BioJS : Opensource JS framework for Biological Data

Visualization of large-data has always been a challenge for researchers in biology/computational biology. In recent years, web-applications has been very instrumental for dissemination of research works, outreach activities and global collaboration. Large number of web-applications exist for visualization of biological data. Nevertheless, a co-ordinated community effort to develop a successful framework using JavaScript, was still due. Previously we have seen a number of platforms/languages approached to create libraries/frameworks like BioPerl, BioJava, Bio++ etc. Published on 23 February 2013, BioJs, finally closed the gap.

In use since 1995, JavaScript is now at the core of almost all interactive-functionality we see on the web.  For Rich Internet Application (RIA) development, most developers now-a-days rely on JavaScript. Interestingly, most of the bioinformatics web-applications currently in action rely on perl/python/cgi for interactivity; old-style cgi based application are widely used whilst true potential of JavaScript are easily ignored.

Architectural representation of a typical BioJS application. BioJS core include event and event handler classes. (abdridged from original publication: http://bioinformatics.oxfordjournals.org/content/early/2013/02/23/bioinformatics.btt100.abstract)
[featured-img] Architectural representation of a typical BioJS application.
BioJS core include event and event handler classes. (abdridged from original publication)
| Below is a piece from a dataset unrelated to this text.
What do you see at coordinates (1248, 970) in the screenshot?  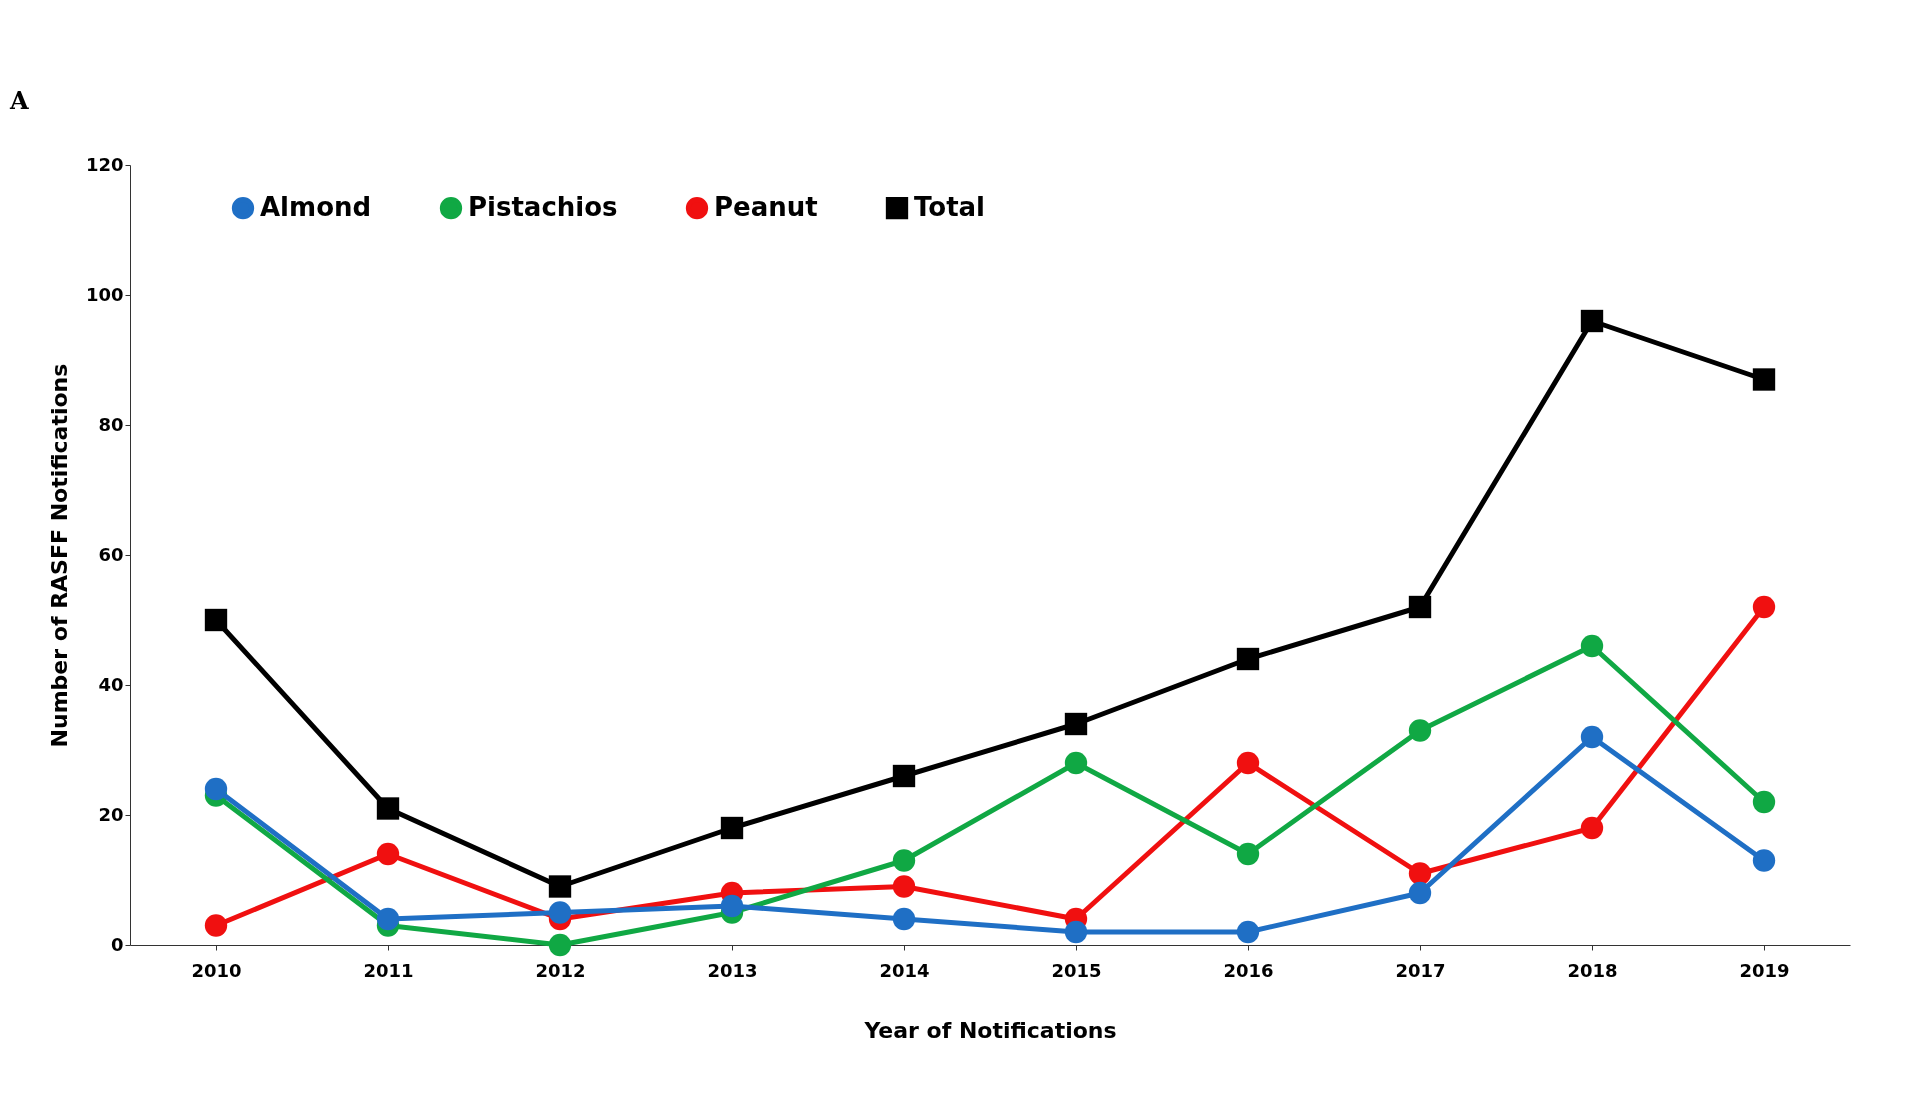 I see `x-tick-label: 2016` at bounding box center [1248, 970].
Developed by a group of researchers around the globe, BioJS is a library of open source modules in JavaScript for Life Sciences. Library includes many common functionalities such as PDB file viewer, Chromosome viewer. These modules offers re-utilization of existing components within what, seems to be a one-stop shop for bioinformatics web-app developers.  These are freely available for public use. Even taking extensions in jQuery project in consideration, this framework appears to be the most extensive collection of open source JavaScript biological widgets.

With 29 components available now, BioJS provides a framework for development graphical components, implemented in JavaScript. Surely we are to see a lot more new components/modules. Like the authors said, the success of the project can only be measured by reduction of overall development time for new web applications for biological data visualisation.

In near future, I hope to write a review as user of this package.